Its spacious rooms are also a winner, with contemporary styling and lake views from several of them.

A more traditional option is Barnsdale Lodge (barnsdalelodge.co.uk) on the north coast, whose 46 rooms surround a courtyard garden.

This family-run hotel is a delightful place to unwind with simple pleasures like croquet on the lawn or dinner in the restaurant that celebrates Rutland produce.

This comes to the fore during Rutland Food and Drink Week (October 25-31), which solidifies its reputation as the county of good taste. With tastings, beer festivals, pumpkin picking, and special menus throughout the county, it’s a delicious time to visit.

At other times, Oakham, the county town, is the best place to sample the best of Rutland.

Otters Fine Foods (nutriasfinefoods.co.uk) stores Oakham honey and Rutland rapeseed oil, while Hambleton Bakery (hambleton.co.uk bakery) has tempting cakes and pies.
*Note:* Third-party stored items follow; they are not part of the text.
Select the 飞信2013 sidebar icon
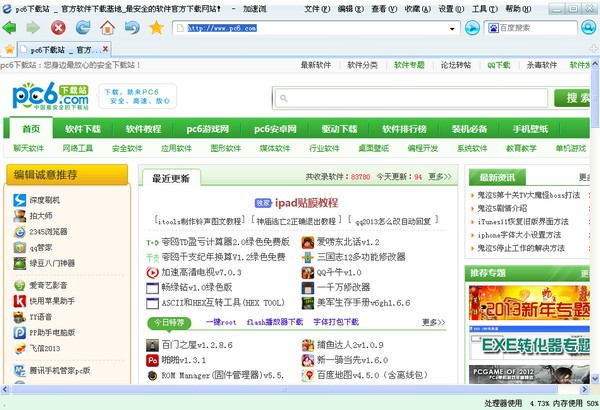This screenshot has width=600, height=410. click(19, 348)
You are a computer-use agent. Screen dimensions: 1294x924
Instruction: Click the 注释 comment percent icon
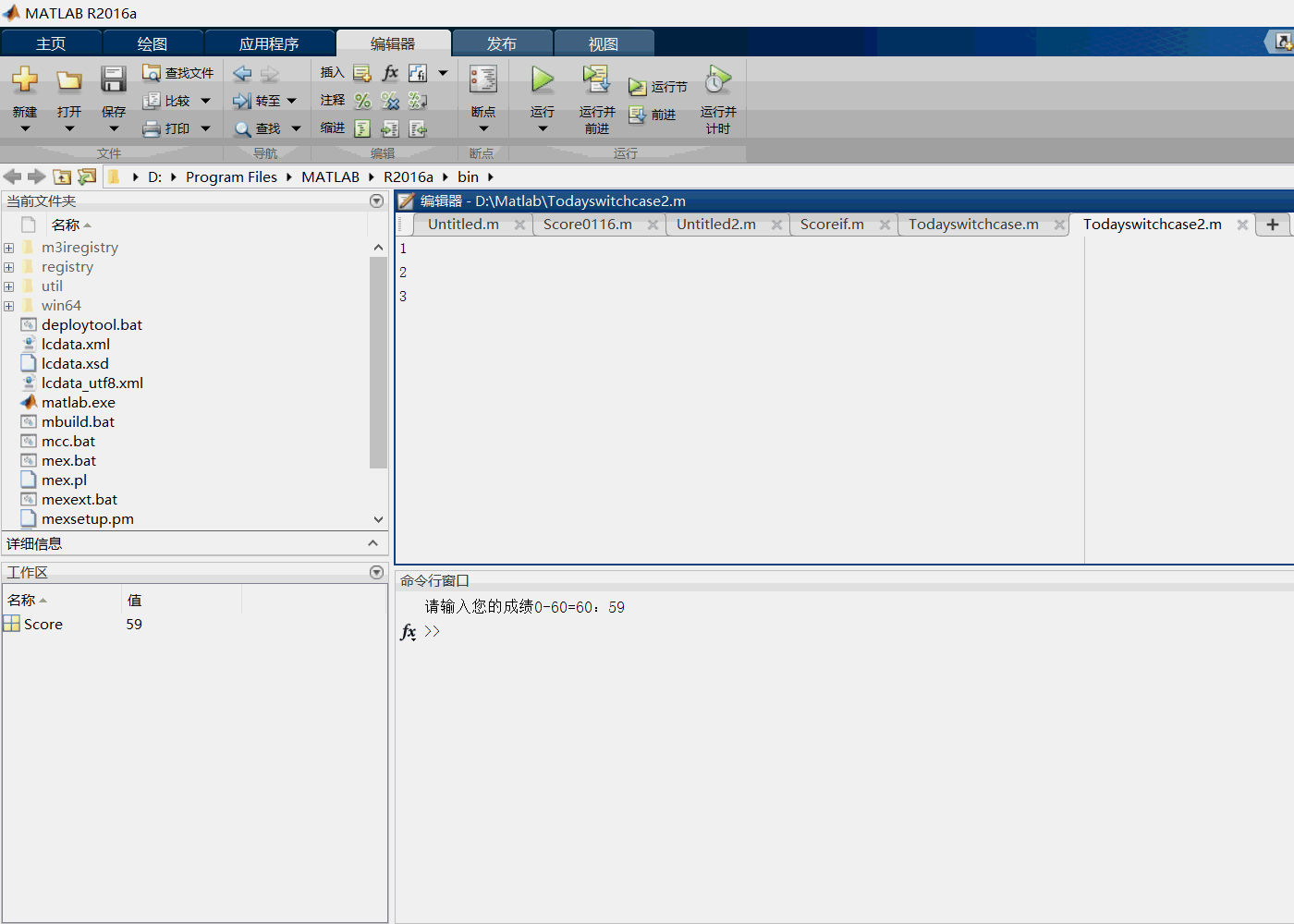coord(361,101)
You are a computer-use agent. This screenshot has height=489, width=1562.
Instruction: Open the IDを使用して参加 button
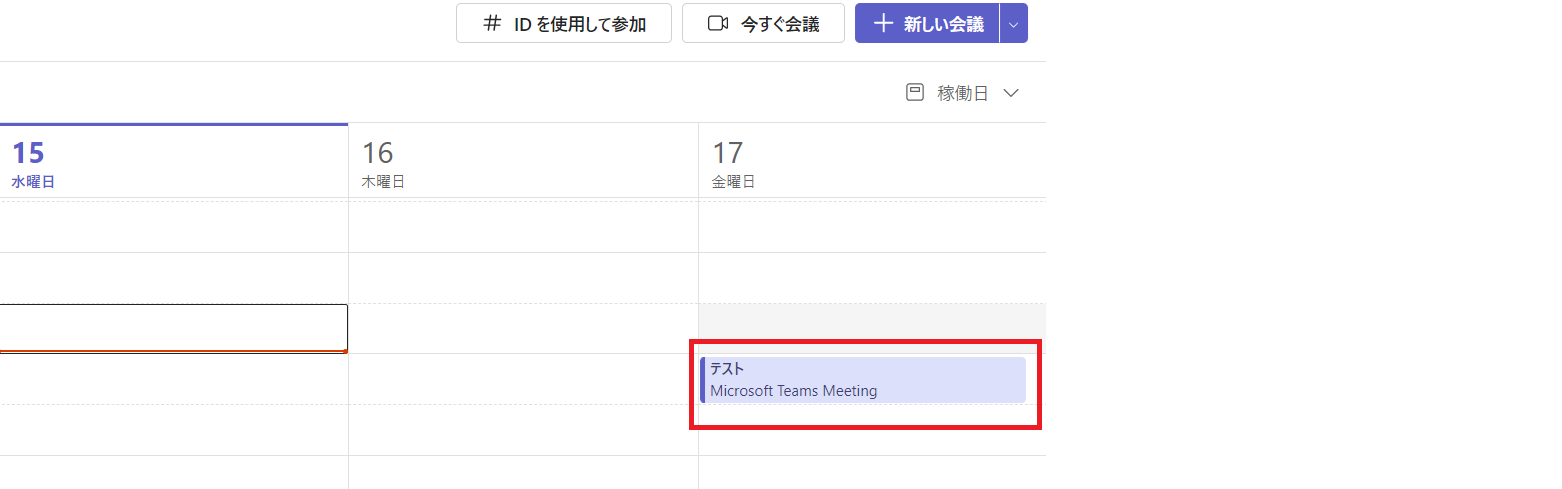[564, 23]
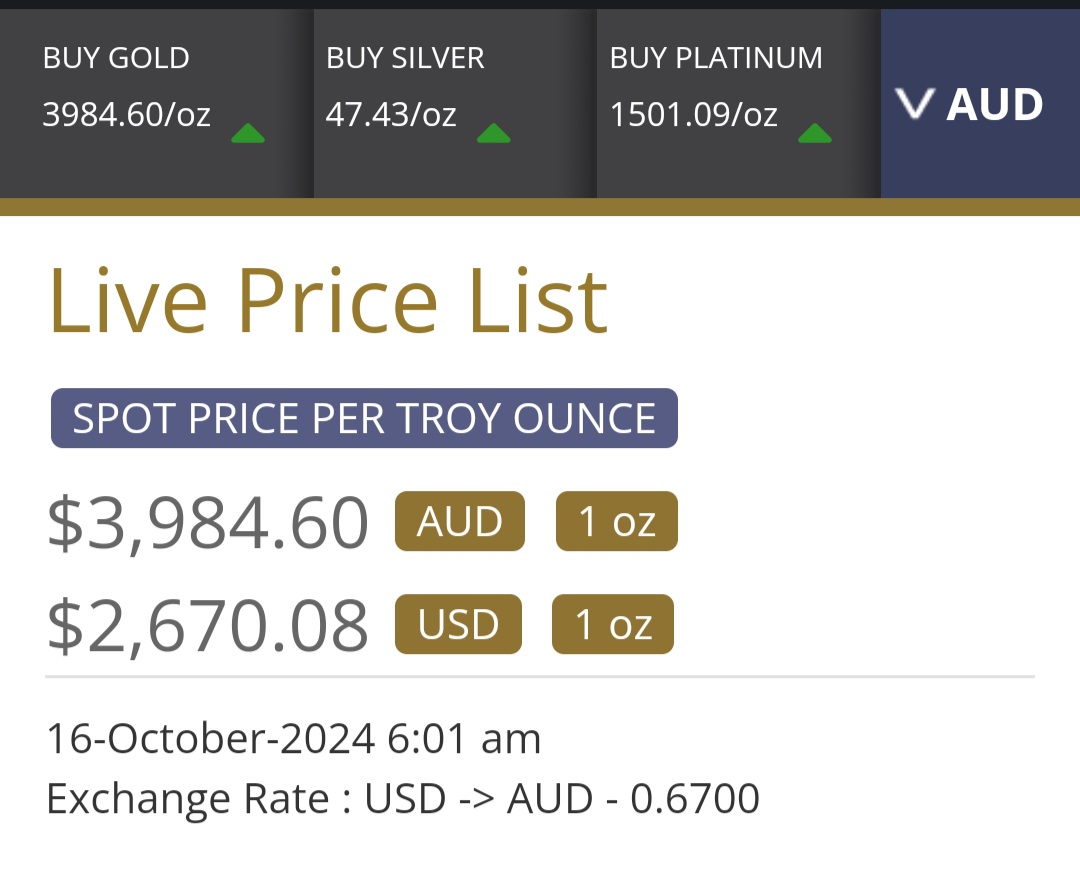Image resolution: width=1080 pixels, height=872 pixels.
Task: Open the Buy Platinum tab
Action: click(x=738, y=103)
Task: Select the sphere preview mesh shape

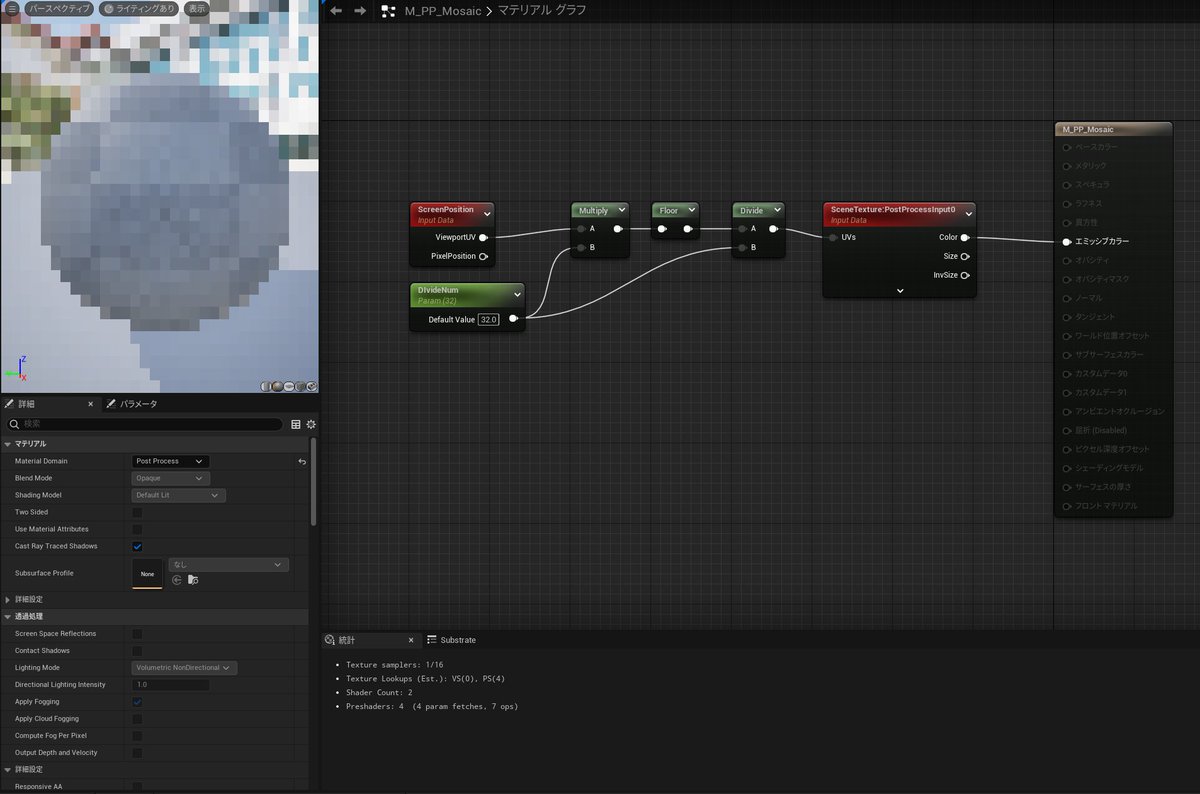Action: [x=277, y=385]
And don’t miss Fika (fikacafe.co.uk) for the best coffee in town.

Rutland’s motto for ‘Multum in parvo’ – Much in Little – is clearly quite appropriate. But don’t be surprised to keep quiet about your joys. After all, you don’t want everyone else to fall for your newfound romance …

  • James Litston was a guest at Barnsdale Lodge, where the B&B costs from £ 109 per night (barnsdalelodge.co.uk).